An overview of Differential Thermal Analysis

This technique measures the temperatures of transformation of materials. It is particularly used to characterize the phase changes of inorganic materials at very high temperatures. It is often referred to as DTA.

DTAIntroduction to Differential Thermal Analysis

Differential thermal analysis is a technique based on the measurement of a temperature difference between a sample of material to be characterized and an inert reference. During this measurement, both are exposed to the same heating or cooling program.

The device that allows this measurement is called differential thermal analyzer and is mainly composed of :

  • A sensor to carry the sample to be measured as well as the reference material. This sensor incorporates a system, usually a differential thermocouple, which continuously measures their temperature difference.
  • An oven, in which the sensor, the sample and its reference are placed during the experiment. This oven is equipped with a temperature control system that enables heating and cooling according to a user programmed profile.
  • A gas management system for controlling the composition and the regeneration of the atmosphere around the sample. In most cases, the gas is chosen to generate an inert atmosphere, but a reactive atmosphere can also be used to analyze a specific reaction of the sample.

Differential thermal analyzers are mainly used in a research or materials development context.

However, the technique can be combined with thermogravimetric analysis in simultaneous thermal analyzers that also find applications in a quality control or teaching context.

DTA and temperature measurements

When the sample heated in the DTA device is transforming, its temperature difference with the inert reference increases. It then returns to a base value after the end of the transformation. Thus, the analysis of a curve representing the temperature difference as a function of time can help characterizing this transformation.

The analysis allows, according to the case, to determine the temperatures of melting, crystallization, or phase change (solid-solid transformations) of materials.

A series of measurements on samples with different compositions provides data for the construction of phase diagrams, and their specific points such as eutectics.
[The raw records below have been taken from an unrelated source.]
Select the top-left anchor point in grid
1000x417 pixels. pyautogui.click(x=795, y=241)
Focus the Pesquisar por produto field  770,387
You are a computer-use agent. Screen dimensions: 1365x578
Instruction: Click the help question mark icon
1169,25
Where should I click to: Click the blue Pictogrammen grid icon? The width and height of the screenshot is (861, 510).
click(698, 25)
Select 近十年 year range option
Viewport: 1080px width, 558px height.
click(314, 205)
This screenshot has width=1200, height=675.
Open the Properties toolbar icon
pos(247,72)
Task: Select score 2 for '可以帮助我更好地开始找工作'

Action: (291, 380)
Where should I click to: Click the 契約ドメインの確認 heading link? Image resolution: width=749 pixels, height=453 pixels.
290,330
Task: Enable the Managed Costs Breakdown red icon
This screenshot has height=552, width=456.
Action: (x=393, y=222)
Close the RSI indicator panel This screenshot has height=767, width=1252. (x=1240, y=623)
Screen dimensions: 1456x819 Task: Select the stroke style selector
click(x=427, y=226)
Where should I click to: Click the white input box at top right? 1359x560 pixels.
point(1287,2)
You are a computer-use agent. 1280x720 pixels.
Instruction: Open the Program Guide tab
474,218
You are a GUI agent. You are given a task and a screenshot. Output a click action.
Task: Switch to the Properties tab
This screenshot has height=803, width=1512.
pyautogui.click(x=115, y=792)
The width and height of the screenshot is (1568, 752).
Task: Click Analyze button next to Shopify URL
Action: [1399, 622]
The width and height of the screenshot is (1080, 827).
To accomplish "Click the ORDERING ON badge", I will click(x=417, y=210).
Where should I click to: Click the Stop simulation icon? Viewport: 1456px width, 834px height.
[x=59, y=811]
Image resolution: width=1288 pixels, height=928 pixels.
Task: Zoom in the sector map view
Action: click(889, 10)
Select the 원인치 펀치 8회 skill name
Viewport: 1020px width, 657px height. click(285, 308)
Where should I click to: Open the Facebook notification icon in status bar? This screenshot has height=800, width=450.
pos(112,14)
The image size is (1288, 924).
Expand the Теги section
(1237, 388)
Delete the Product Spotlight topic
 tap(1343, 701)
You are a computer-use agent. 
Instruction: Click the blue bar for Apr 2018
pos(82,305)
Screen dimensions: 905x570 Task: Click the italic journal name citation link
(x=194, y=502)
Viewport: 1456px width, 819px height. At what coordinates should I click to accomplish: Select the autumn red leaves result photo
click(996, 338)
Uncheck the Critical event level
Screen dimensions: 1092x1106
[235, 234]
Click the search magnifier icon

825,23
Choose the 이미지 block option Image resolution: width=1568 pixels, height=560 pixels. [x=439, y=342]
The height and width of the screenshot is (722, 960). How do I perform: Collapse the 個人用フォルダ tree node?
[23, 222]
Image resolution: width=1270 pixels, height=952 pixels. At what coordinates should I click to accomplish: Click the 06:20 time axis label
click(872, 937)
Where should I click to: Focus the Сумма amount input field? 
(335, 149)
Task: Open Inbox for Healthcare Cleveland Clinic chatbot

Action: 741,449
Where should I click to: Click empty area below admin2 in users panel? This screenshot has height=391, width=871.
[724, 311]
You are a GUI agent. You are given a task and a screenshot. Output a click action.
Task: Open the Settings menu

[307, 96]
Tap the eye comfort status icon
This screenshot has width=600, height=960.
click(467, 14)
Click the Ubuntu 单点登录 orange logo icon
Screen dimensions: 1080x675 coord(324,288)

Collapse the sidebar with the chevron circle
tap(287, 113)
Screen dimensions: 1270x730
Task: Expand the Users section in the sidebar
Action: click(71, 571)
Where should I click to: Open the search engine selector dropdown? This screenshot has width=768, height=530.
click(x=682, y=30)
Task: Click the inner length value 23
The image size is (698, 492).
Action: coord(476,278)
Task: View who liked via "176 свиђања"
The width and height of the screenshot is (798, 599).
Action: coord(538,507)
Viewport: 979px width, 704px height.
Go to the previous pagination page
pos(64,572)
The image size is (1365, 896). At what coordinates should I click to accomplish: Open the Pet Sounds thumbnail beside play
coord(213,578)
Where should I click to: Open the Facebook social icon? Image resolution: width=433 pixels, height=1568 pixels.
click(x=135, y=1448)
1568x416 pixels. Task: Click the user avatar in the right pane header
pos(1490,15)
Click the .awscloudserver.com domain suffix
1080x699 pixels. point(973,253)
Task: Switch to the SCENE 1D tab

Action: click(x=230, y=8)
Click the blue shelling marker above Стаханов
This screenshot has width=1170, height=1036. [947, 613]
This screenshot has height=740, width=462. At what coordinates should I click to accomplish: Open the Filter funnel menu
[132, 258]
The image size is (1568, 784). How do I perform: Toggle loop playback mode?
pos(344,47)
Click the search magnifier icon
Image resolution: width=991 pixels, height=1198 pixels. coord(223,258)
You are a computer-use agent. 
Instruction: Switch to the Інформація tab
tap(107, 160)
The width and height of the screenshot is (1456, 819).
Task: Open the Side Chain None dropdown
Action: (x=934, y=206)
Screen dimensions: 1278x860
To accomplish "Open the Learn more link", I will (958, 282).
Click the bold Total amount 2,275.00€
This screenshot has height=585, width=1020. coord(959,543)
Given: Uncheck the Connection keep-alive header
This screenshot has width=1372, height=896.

These tools are essential to control the behavior of a material in its final application, especially when it must be exposed to a thermal treatment during its manufacture or its use.


DTA and qualification of thermal effects

Depending on the sample transformation, the temperature difference between the sample and its reference can be:

  • Negative in the case of a melting or a transition to a less stable phase
  • Positive in the case of a crystallization or a transition to a more stable phase

This provides information on the nature of the thermal effect detected. We can thus distinguish on the temperature difference curve the endothermic effects (which absorb heat: melting, transition to a less stable phase) from the exothermic effects (which release heat: crystallization, transition to a more stable phase).

From this point of view, DTA is surpassed by calorimetry or DSC, which give more quantitative information on the heat exchanged. However, DTA remains very important, and is generally used over very high temperature ranges, which are not accessible to the sensor technologies employed by DSC or calorimetry.